-------- Material provided
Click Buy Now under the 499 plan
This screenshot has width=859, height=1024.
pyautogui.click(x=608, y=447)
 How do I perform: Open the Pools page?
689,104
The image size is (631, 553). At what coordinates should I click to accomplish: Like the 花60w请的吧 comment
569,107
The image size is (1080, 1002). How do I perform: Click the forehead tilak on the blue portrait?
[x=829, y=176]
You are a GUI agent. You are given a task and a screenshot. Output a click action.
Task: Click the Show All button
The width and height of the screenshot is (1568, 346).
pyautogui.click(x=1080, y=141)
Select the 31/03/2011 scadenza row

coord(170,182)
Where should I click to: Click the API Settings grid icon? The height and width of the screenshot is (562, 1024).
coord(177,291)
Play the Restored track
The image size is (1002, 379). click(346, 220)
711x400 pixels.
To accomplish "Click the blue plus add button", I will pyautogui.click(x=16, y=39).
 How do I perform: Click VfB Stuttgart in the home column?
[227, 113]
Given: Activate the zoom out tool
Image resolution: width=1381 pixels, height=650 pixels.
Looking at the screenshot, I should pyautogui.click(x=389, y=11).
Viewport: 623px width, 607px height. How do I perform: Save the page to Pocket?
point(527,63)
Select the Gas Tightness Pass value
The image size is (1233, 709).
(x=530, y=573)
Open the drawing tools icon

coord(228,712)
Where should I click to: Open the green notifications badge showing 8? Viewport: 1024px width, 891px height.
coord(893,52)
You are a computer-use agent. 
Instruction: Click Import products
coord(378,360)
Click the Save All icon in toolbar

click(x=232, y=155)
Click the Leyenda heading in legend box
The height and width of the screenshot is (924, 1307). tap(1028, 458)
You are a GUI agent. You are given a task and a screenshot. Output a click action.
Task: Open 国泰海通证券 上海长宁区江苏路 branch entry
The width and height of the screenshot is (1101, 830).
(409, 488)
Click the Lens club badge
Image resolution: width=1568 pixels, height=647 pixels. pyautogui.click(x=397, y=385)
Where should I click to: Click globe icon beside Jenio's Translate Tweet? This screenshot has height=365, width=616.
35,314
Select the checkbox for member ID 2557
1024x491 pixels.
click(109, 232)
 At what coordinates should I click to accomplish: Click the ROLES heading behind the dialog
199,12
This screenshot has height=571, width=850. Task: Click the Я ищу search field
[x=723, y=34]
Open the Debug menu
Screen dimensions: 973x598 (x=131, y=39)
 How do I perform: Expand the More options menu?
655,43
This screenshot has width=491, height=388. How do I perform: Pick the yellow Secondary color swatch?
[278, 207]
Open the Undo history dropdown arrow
----------------
* _Task brief_:
Exactly how many lines in the listing above hold the string "button"? State the number by itself.

* _Solution to the problem_:
2